In front of him Dr Dedge softened noticeably. He felt safer with that whine. It smacked of dependence. ‘I’m interested in anything you have to say,’ he said.

Wilt doubted it. What Dr Dedge was interested in was finding out if he was shamming. ‘Well, it’s just that I’m sitting in this room and suddenly I feel like I don’t know why I’m here or who I am. It doesn’t make sense. Sounds so silly, doesn’t it?’

‘No, not at all. This is a not uncommon occurrence. Does this sensation last long?’

‘I don’t know, Doctor. I can’t remember. I just know I have it and it doesn’t make any sense.’

‘And have you discussed it with your wife?’ Dr Dedge asked.

‘Well, no. Can’t say I have,’ said Wilt sheepishly. ‘I mean, she’s got enough on her plate without me not knowing who I am. What with the quads and all.’
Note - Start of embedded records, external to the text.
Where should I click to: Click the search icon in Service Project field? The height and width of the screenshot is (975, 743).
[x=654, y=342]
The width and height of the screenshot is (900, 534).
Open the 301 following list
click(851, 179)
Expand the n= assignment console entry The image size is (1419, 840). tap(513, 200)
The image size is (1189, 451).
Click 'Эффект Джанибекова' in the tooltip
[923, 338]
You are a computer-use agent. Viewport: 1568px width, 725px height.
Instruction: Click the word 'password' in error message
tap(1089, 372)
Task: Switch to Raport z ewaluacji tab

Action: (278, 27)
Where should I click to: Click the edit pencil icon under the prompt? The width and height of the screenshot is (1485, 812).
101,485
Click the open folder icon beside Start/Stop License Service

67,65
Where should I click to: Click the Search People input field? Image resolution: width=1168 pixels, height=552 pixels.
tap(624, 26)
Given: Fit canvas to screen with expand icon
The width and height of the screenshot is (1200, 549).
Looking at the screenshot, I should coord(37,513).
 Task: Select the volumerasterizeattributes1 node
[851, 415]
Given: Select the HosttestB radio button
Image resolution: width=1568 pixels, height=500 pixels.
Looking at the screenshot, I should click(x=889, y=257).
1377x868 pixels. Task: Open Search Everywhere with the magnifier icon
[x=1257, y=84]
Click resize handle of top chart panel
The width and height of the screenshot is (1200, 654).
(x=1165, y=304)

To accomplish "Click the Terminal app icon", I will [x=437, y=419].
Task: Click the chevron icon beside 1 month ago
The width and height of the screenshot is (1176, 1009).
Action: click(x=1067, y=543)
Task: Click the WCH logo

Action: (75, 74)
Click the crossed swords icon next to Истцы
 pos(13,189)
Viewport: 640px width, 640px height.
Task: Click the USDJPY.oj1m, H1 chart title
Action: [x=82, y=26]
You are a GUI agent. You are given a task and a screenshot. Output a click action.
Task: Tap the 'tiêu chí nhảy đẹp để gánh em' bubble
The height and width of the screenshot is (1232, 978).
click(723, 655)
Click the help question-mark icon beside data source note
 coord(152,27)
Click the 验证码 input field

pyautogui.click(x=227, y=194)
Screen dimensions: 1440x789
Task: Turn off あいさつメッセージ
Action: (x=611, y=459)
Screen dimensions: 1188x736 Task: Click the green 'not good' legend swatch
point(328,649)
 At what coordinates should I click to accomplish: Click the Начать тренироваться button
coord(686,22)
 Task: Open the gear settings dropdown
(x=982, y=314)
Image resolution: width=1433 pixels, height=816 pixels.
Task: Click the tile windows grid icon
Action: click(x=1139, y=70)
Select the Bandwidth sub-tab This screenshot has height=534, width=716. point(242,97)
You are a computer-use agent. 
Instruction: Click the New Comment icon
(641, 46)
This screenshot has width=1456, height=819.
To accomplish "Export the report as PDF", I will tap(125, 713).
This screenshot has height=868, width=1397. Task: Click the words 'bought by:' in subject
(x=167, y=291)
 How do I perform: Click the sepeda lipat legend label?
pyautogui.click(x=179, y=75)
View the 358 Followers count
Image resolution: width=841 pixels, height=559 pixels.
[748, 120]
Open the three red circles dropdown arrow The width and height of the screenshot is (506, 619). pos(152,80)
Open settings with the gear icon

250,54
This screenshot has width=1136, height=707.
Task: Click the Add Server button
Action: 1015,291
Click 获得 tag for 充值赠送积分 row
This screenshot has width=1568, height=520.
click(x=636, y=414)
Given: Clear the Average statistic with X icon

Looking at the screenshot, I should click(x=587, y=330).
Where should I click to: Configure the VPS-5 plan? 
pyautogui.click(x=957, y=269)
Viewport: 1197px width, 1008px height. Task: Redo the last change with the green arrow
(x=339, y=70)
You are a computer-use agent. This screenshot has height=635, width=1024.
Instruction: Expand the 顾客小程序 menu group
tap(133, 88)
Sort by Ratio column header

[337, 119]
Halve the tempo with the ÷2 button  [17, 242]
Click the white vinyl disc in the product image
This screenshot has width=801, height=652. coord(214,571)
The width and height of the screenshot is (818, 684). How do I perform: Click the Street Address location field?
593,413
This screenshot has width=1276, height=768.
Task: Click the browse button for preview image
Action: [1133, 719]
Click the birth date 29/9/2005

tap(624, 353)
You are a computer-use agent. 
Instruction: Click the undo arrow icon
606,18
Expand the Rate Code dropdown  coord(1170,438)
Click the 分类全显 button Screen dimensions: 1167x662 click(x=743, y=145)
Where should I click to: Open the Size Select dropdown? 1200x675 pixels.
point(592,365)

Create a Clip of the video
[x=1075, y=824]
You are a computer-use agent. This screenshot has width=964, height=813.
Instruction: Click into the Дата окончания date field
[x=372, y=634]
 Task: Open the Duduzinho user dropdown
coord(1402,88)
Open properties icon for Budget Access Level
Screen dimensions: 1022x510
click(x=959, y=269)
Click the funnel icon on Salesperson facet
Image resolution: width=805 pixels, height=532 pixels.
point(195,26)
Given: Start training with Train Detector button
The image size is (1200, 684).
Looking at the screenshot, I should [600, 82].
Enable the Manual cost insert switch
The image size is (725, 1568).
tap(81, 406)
‘Mrs Wilt…? Are you telling me you have quadruplets?’ asked the psychiatrist.

Wilt gave a sickly smile. ‘Yes, Doctor, four of them. All girls. And even the cat’s neutered. Got no tail either. So I just sit there and try to think who I am.’

By the time Wilt went back to the ward, Dr Dedge had no doubt that he was a deeply disturbed man. As he explained to Dr Soltander, the neurological insult had resulted in the emergence of partial amnesia as a complicating factor to a preexisting depressive condition. And a bed had become available in an isolation room because the previous patient, a youth on a drug charge, had hanged himself. Dr Soltander was glad to hear it. He had had enough of Wilt and more importantly he had had far more than enough of Mrs Wilt who had been besieging his ward and disturbing the terminally ill patients. ‘Best place for him and those bloody policemen.’

‘He’s in Psychiatry, is he? Well, I can’t say I’m surprised,’ Inspector Flint said when he found Wilt was no longer in Geriatrics 3 next day. ‘If you ask me, he should have been certified years ago when he stuffed that inflatable doll down the hole. All the same, I don’t think he’s half as sick as he’s making out. I think he’s holding something back. I didn’t like the way he was acting when I was there.’

‘In what way, sir?’ Sergeant Yates asked.